▸ **Written request**: List each line of the records below that contains the word "thumbnail".

─── Working data ───

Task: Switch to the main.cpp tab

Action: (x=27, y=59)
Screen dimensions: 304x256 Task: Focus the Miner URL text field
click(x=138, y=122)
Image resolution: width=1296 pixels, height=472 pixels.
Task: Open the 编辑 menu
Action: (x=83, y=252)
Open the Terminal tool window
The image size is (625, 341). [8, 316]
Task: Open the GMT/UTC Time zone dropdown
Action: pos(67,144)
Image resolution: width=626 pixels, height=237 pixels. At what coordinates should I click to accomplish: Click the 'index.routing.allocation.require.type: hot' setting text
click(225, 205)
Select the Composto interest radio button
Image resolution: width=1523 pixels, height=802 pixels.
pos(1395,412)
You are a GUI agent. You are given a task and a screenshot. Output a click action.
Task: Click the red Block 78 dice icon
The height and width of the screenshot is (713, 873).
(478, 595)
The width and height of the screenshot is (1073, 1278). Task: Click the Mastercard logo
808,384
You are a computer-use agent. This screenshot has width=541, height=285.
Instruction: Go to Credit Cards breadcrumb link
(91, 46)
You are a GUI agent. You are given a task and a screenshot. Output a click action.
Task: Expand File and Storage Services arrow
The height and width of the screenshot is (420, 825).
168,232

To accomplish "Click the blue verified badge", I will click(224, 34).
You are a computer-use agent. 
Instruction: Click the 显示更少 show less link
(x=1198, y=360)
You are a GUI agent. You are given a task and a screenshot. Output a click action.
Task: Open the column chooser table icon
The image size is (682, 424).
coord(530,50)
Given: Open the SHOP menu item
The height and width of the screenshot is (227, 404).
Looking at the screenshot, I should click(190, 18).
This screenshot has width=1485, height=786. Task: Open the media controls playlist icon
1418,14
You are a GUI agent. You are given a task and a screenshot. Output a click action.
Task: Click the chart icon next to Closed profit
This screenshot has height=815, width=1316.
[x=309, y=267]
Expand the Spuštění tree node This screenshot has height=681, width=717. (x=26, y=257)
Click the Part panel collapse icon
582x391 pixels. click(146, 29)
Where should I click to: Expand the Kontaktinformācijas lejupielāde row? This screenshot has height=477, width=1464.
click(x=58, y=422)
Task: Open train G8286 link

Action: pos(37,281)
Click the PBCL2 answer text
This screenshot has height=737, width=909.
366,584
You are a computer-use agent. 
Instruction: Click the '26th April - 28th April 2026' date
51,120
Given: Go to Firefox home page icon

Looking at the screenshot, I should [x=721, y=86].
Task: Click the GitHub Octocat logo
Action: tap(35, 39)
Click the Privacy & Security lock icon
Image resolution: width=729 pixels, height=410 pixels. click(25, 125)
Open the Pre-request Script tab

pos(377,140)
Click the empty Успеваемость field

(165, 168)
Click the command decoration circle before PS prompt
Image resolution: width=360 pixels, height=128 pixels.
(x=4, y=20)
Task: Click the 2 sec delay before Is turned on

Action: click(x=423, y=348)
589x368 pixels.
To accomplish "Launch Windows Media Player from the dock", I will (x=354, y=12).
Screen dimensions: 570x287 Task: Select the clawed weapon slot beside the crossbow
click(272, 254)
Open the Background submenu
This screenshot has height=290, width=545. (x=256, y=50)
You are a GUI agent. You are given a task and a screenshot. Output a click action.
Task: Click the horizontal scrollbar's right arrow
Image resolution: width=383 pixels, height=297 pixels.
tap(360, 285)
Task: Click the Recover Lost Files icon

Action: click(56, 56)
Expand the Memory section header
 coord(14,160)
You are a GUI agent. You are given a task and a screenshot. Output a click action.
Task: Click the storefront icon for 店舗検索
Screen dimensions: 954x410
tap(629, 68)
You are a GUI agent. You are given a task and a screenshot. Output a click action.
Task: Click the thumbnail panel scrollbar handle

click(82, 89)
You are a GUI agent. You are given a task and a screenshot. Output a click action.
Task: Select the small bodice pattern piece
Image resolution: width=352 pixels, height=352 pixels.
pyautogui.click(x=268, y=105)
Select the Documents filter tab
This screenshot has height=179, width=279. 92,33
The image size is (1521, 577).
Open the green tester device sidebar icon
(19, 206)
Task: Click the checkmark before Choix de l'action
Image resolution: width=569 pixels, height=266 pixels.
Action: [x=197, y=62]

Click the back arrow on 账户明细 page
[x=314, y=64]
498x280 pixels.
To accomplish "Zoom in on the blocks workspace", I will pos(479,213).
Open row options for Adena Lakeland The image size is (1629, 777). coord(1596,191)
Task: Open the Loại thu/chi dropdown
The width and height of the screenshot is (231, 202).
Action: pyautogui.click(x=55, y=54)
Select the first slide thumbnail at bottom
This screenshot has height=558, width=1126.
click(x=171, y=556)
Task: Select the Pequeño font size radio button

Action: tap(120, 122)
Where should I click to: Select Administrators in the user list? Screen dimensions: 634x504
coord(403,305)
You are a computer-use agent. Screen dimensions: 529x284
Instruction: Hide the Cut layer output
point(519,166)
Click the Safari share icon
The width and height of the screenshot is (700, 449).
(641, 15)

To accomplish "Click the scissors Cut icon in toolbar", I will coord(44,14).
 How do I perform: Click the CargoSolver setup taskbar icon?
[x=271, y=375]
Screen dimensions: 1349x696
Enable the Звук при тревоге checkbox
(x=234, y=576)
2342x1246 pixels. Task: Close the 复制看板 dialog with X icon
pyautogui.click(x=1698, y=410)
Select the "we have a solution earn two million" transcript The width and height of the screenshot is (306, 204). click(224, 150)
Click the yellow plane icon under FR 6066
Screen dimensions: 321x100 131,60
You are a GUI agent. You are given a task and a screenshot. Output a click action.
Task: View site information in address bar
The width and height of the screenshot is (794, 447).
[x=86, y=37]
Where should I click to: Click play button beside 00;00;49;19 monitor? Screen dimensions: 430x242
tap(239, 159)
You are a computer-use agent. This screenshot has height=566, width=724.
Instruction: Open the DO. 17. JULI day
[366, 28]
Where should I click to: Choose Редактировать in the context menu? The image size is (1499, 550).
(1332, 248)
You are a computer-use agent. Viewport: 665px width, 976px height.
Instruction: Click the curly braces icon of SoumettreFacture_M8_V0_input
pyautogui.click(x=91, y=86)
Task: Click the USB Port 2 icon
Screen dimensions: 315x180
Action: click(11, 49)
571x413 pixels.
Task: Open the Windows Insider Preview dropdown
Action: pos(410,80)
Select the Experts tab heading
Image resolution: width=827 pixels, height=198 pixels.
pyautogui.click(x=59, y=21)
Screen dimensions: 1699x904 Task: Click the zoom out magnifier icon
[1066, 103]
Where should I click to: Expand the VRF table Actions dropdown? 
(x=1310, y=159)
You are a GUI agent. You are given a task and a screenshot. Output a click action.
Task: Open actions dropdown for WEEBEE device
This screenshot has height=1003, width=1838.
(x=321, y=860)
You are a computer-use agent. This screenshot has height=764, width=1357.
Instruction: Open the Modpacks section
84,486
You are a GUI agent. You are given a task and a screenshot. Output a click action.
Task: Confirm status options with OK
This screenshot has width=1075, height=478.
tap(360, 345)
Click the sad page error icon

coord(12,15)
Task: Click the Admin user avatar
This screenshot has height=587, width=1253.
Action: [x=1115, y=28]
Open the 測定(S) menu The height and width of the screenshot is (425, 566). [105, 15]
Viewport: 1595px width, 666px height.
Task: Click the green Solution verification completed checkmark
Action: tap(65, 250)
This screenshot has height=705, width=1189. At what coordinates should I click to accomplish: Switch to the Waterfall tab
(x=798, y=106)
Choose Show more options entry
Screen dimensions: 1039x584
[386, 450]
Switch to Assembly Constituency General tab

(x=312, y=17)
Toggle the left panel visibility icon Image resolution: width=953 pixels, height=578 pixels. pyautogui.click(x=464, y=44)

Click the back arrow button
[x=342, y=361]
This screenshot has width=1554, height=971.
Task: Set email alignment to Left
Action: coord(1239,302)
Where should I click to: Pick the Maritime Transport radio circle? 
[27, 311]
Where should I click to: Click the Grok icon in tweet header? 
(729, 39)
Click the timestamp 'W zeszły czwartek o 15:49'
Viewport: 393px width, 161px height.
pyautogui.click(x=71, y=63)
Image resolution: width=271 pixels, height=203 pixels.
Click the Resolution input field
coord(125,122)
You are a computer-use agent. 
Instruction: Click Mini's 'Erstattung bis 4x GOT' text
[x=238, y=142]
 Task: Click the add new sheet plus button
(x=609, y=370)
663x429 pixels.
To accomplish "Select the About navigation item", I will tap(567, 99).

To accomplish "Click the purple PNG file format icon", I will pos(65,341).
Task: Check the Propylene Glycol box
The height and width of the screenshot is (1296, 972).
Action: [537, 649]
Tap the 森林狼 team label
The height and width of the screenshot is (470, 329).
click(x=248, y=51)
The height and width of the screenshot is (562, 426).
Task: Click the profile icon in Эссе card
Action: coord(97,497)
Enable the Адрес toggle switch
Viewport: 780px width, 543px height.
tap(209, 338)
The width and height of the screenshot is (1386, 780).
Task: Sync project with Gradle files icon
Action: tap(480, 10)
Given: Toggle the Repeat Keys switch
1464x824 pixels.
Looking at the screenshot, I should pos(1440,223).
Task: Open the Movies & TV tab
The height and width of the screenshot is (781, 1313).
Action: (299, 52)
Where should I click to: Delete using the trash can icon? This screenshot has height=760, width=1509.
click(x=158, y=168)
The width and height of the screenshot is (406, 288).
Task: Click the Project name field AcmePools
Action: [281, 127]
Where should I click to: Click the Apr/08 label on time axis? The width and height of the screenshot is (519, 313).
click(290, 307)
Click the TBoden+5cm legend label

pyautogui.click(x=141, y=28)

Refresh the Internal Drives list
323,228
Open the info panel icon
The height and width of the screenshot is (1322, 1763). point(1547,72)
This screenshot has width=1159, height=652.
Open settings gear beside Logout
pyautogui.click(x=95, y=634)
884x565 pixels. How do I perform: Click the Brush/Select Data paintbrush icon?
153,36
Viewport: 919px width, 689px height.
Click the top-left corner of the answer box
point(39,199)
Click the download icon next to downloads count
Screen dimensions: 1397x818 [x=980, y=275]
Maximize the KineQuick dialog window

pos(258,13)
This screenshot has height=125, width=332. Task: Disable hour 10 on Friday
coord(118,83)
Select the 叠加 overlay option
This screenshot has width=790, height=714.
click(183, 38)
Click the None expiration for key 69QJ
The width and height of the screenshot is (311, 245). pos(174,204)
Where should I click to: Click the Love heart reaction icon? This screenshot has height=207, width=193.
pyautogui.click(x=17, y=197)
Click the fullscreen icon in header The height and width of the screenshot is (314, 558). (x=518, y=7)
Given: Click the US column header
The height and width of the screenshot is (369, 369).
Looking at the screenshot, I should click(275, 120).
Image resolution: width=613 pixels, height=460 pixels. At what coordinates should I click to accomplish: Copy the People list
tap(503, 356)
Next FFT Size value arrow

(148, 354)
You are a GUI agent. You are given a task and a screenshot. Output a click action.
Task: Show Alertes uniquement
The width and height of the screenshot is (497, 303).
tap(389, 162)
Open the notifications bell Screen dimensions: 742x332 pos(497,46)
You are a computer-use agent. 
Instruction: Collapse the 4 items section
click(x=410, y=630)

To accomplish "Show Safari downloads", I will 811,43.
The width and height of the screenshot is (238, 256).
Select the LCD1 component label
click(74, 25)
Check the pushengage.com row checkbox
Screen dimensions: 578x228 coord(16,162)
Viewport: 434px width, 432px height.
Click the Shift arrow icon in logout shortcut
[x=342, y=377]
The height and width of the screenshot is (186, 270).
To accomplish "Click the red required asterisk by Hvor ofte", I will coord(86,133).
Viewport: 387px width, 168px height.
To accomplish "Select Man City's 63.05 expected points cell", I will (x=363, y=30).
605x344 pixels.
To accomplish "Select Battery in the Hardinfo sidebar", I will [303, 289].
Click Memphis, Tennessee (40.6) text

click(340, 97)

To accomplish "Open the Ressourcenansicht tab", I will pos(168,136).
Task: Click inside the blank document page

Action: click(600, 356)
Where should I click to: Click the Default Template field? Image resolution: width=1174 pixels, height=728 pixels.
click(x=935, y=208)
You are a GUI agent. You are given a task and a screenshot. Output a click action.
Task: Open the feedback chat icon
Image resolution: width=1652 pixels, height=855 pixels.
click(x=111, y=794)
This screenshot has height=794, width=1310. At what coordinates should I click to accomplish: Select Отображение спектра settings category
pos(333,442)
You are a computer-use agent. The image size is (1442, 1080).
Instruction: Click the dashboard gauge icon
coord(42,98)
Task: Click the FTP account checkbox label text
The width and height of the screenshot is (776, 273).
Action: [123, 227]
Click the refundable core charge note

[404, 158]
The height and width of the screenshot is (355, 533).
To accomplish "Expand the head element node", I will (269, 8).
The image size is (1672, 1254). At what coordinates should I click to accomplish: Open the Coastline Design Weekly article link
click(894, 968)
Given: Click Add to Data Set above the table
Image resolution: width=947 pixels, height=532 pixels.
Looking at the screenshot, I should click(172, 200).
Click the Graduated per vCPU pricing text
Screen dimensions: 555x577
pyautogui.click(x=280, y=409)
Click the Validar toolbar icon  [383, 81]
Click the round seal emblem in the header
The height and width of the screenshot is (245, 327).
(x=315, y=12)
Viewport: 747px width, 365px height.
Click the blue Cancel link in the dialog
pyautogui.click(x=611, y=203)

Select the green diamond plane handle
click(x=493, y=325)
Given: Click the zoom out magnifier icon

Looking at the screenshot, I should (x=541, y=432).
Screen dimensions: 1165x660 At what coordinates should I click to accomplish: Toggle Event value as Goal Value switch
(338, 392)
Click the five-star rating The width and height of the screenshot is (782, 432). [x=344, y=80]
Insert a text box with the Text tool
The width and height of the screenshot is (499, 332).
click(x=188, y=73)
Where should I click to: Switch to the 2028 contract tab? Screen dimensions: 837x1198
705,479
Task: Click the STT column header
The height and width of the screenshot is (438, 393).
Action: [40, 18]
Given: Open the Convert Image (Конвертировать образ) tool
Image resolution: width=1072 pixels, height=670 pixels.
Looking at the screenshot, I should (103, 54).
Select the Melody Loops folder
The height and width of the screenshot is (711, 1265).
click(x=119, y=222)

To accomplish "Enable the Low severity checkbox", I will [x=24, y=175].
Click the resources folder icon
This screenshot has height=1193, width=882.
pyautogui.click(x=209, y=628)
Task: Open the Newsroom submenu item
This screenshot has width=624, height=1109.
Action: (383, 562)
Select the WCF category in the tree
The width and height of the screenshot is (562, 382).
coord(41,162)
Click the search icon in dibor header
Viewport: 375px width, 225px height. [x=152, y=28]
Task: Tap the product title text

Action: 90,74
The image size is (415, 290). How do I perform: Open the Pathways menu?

───

▸ **Solution to the exercise**:
Task: Click the thumbnail panel scrollbar handle
Select the first slide thumbnail at bottom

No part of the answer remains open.